After the previous season started to provide peaks of up to 12 points for América TV in the primetime ratings, the network quickly decided to extend the agreement and this new season has been rumored to come since July, but it wasn't until September 2015 when it was technically confirmed just awaiting the network's major call for open castings. Castings opened officially on 1 October 2015.

As the show's house would be used for Big Brother Panamá just days after this season's conclusion, and also, after this season suffered a decrease in ratings and advertising revenue compared to the previous one, it has been confirmed that this season would end on 24 August 2016, lasting 99 days and becoming the shortest season ever produced in the country. An additional season was expected but after several considerations, América TV did not produce a new season. However, the day after this season finale, Debate host Pamela David announced in her morning talk show Desayuno Americano that "next year the Celebrity season is coming up", referencing a potential Celebrity season exactly 10 years after the first one ever aired in the country. Also, days before the season came to its end, host Jorge Rial announced that this season would actually be his last.

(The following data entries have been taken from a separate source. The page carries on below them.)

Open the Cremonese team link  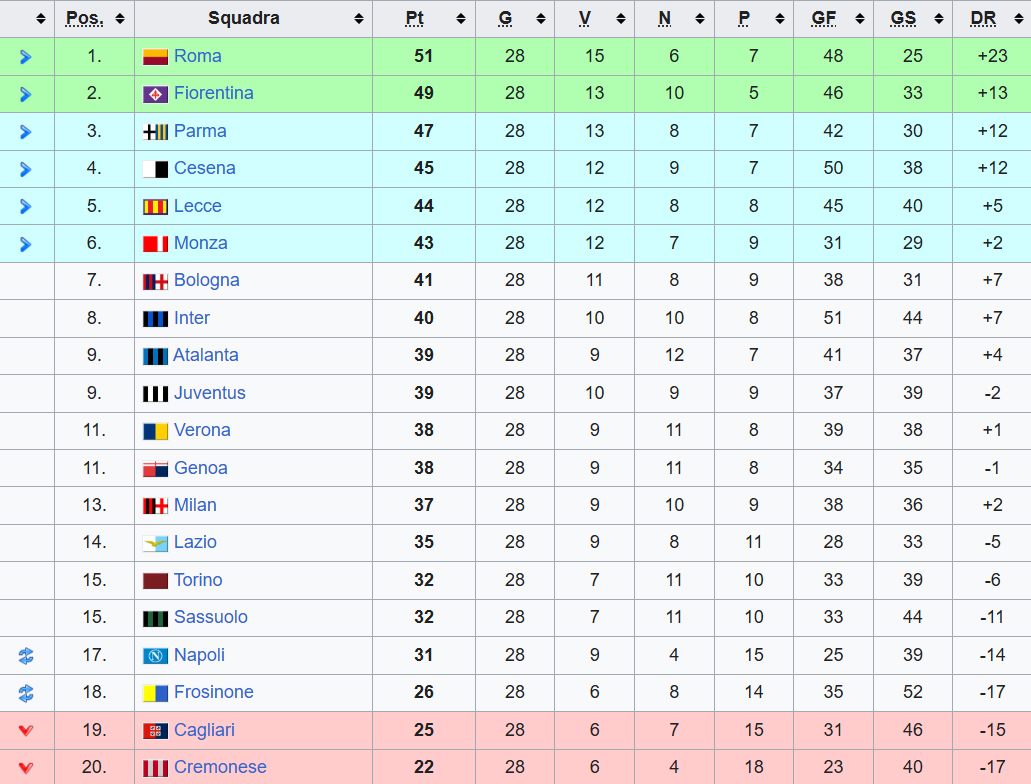coord(220,767)
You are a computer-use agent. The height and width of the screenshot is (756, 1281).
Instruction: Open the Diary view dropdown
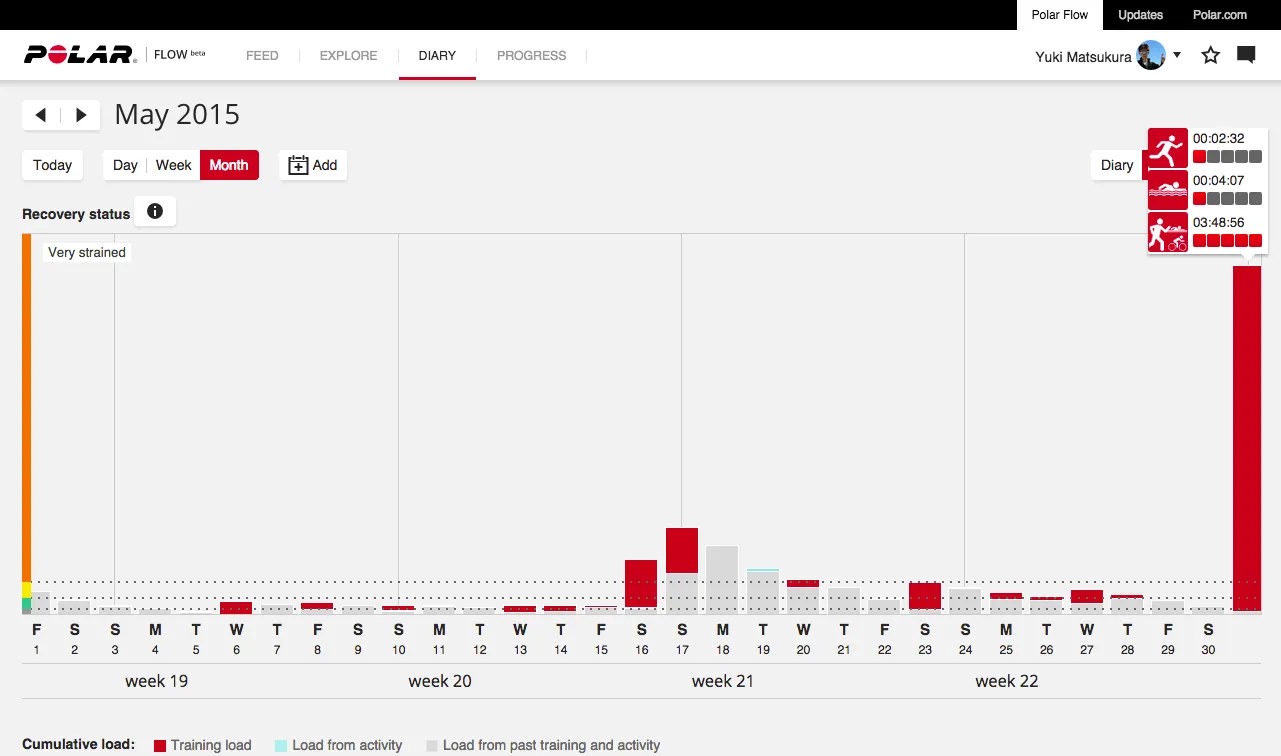(x=1117, y=165)
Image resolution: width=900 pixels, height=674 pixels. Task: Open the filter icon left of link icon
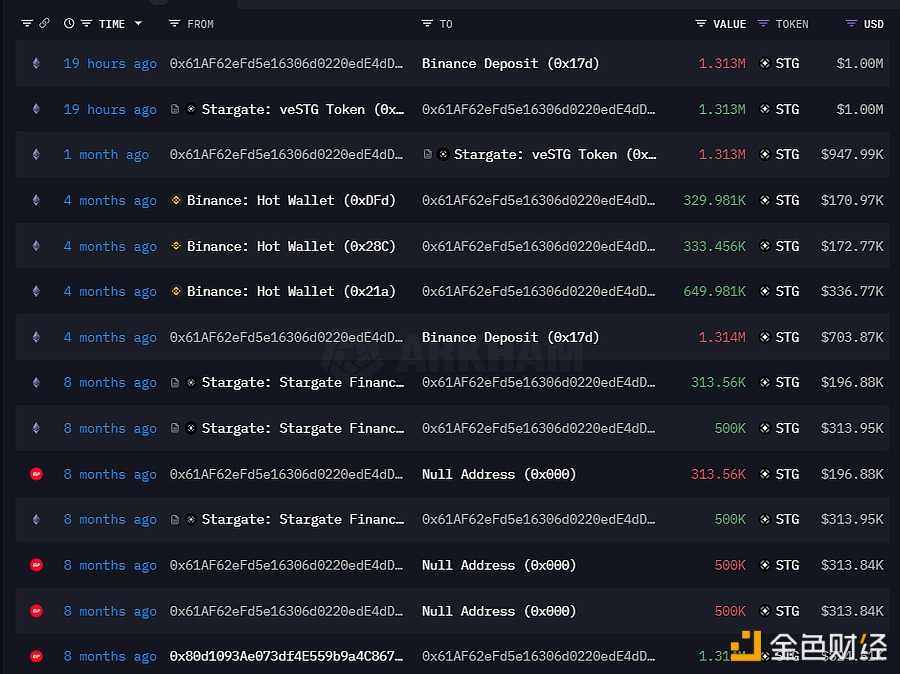27,24
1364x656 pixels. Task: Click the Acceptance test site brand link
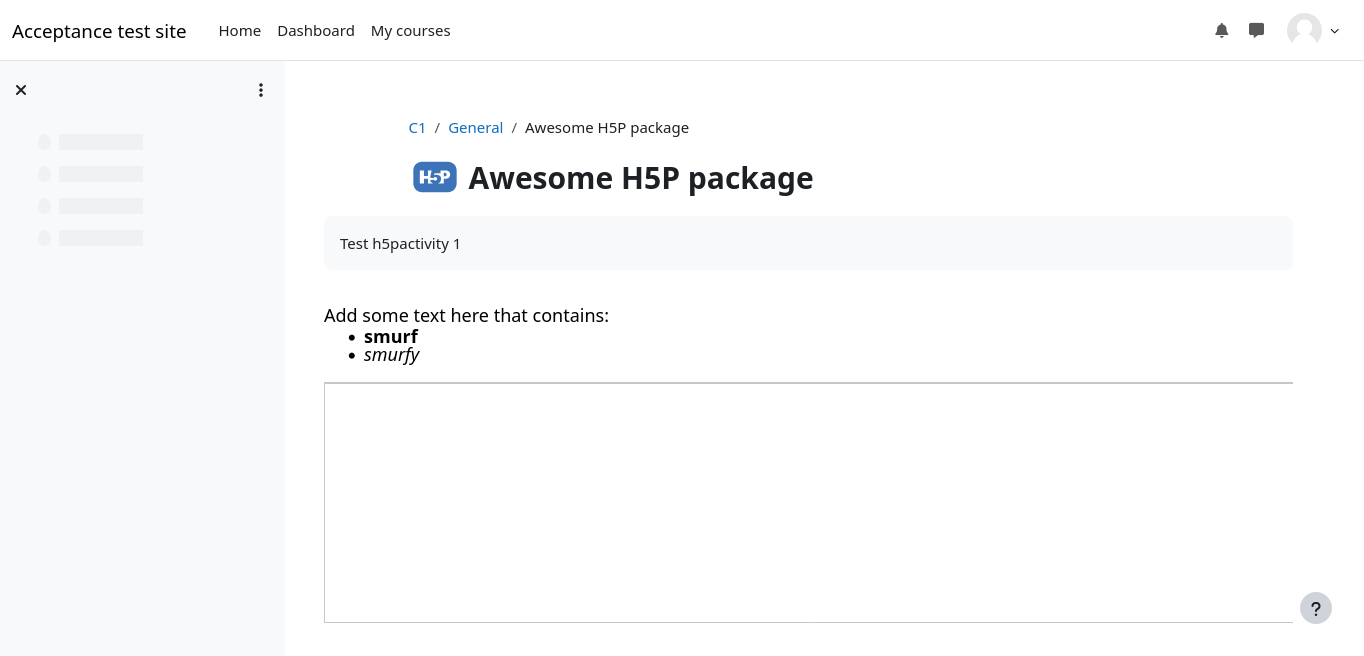click(99, 31)
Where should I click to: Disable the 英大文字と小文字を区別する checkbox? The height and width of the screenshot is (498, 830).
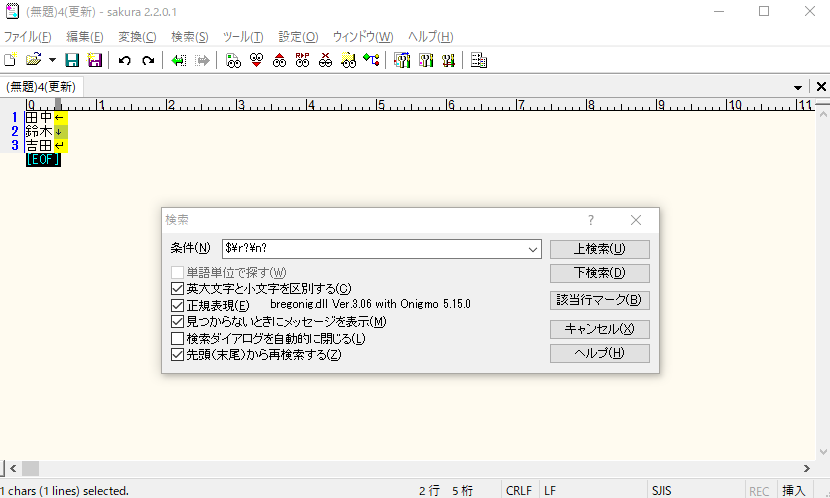coord(178,289)
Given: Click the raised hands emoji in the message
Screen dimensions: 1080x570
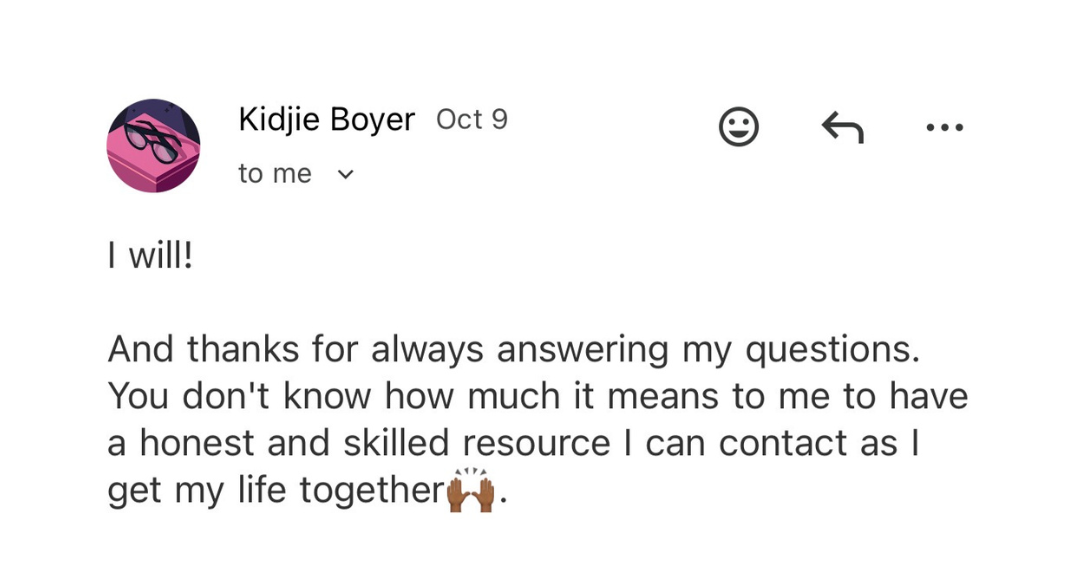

Luis Fabián "Luifa" Galesio was crowned the winner on 24 August 2016 after surviving 92 days in the house of the 99 that season lasted. Ivana Icardi became the runner-up. Third place went to Mauricio Guirao, while fourth went to Leandro Robin and fifth place went to Yasmila Anna Mendeguía. This season is being called the most "fixed" in the show's history in the country, and there was a possibility of the second celebrity season in 2017. Luifa won with 60,1% of all votes against Ivana in a final match, and he will receive this season's cash prize together with a brand new house. As this season's runner-up, Ivana landed a gig as a panelist in one of América TV's talk shows most likely joining Jorge Rial's Intrusos. Mauricio, who finished third received a brand new car and a house for his whole family.

Season overplay
On Launch Night, host Jorge Rial revealed that all housemates that moved in on Day 1 (18 May 2016) were not definitive contestants for the series, and the audience would decide who the final contestants would be. The twist was revealed during the debut gala of this series. According to what the host said, this how the mechanism will work to select the final set of contestants: the public will choose one male and one female housemate to become "The Protgées", then one housemate will be sent home by Gran Hermano and the other one by host Jorge Rial, more details will be revealed during the course of the first week of the housemates in the house.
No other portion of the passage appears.